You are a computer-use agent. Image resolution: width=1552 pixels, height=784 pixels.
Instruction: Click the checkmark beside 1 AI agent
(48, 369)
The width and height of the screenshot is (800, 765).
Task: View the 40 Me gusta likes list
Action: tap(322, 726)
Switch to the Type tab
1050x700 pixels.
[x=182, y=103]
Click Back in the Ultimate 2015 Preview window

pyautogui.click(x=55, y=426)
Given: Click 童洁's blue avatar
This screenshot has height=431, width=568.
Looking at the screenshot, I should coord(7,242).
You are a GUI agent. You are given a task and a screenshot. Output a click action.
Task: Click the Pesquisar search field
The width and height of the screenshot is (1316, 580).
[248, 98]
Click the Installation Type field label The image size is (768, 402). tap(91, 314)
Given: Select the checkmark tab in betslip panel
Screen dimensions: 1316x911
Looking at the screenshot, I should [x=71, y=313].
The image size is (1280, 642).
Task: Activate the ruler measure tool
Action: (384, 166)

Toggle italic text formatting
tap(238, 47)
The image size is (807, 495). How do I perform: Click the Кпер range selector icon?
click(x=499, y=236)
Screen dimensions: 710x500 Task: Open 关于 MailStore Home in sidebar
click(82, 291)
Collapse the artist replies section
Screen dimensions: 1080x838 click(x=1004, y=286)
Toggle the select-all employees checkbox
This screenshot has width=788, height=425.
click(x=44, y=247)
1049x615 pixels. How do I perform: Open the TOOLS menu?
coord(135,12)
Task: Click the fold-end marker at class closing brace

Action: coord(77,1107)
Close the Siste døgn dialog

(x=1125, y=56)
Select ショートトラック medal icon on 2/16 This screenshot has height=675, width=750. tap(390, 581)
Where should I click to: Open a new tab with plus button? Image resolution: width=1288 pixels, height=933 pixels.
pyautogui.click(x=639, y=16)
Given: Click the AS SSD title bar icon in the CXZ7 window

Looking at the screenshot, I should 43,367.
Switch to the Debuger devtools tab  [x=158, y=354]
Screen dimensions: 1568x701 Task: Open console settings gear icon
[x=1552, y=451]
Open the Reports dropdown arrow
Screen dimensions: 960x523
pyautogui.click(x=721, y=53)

____________________

-- Description of the task --
Could you reproduce, exactly, every line above from the line with "Given: Click 童洁's blue avatar" to the line with "Given: Select the", and no other line? Both ends count.

-- Problem solution --
Given: Click 童洁's blue avatar
This screenshot has height=431, width=568.
Looking at the screenshot, I should coord(7,242).
You are a GUI agent. You are given a task and a screenshot. Output a click action.
Task: Click the Pesquisar search field
The width and height of the screenshot is (1316, 580).
[248, 98]
Click the Installation Type field label The image size is (768, 402). tap(91, 314)
Given: Select the checkmark tab in betslip panel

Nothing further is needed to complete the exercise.